According to Fannie Hardy Eckstorm, the mountain's Indigenous name was Psinskihegan-I-Outop. Psinskihegan means notch and I-Outop means head. in 1828 in the Survey of Maine, Moses Greenleaf called the mountain a variation Chinskihegan or Outop. It eventually became Doubletop, named for its two peaks.

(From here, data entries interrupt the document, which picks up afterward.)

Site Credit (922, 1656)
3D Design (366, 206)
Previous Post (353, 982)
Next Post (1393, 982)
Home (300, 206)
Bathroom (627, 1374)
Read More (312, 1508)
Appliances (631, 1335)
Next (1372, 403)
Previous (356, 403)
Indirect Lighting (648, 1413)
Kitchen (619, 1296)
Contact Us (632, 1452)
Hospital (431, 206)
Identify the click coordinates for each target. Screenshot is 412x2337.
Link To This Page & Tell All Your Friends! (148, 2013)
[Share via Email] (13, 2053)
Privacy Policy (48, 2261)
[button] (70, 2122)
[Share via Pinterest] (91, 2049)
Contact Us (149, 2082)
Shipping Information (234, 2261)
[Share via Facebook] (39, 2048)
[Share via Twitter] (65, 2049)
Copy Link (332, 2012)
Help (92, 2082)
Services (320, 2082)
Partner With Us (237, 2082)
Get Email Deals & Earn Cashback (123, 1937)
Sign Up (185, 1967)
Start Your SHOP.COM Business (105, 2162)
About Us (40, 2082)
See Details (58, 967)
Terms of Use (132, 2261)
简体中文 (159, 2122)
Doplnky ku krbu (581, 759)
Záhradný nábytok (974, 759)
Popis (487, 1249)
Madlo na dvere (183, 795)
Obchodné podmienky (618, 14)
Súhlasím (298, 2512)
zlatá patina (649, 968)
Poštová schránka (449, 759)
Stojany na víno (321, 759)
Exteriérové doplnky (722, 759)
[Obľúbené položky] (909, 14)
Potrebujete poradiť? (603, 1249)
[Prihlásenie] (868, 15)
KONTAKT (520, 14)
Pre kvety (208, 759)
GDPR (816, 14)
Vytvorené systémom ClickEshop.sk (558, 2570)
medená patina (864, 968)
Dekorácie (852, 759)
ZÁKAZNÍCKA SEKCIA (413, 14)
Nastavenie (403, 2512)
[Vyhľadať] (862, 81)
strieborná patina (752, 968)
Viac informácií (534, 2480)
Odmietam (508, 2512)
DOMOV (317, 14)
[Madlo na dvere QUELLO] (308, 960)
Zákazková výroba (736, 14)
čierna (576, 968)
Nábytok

The mountain's two peaks are a north peak (3489 ft) and a south peak (3455 ft). From the north a trail from the Nesowednehunk Campground to the north peak is 3.1 mi long and another 0.2 mi to the south peak. From Foster Field, to the south, a 4 mi trail leads to the summit. The last third of mile (0.33 mi) is steep and climbs about 900 ft. The north peak is wooded while the south peak is more open.

Beneath north peak, set in the rock, is a south facing bronze memorial tablet which reads:

KEPPELE HALL

JUNE 10, 1872—APRIL 25, 1926

HIS ASHES WERE GIVEN TO THE WINDS

AT THIS PLACE AUGUST 20, 1926, AT

SUNSET, BY HIS WIFE.

LOVE ONLY IS ETERNAL

Keppele Hall's wife, Fanny Hall, was the first American woman to serve as foreman of a grand jury.

== Geography ==
Doubletop Mountain stands within the watershed of Nesowadnehunk Stream, which drains into the West Branch of the Penobscot River, and into Penobscot Bay. It is flanked to the southwest by Squaw's Bosom.